All that should be output is the block of lines below from the line with "Task: Open the calendar from the sidebar" to the line with "The width and", both included, exactly as written.
Information provided below:
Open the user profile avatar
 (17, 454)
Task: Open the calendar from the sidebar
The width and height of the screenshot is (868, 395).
End of Information provided.
Information provided below:
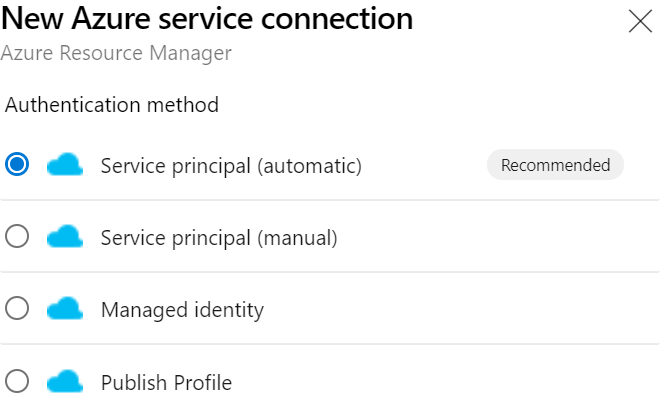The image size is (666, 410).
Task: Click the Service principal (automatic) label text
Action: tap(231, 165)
End of Information provided.
◆ **Written response**:
Task: Open the calendar from the sidebar
The width and height of the screenshot is (868, 395).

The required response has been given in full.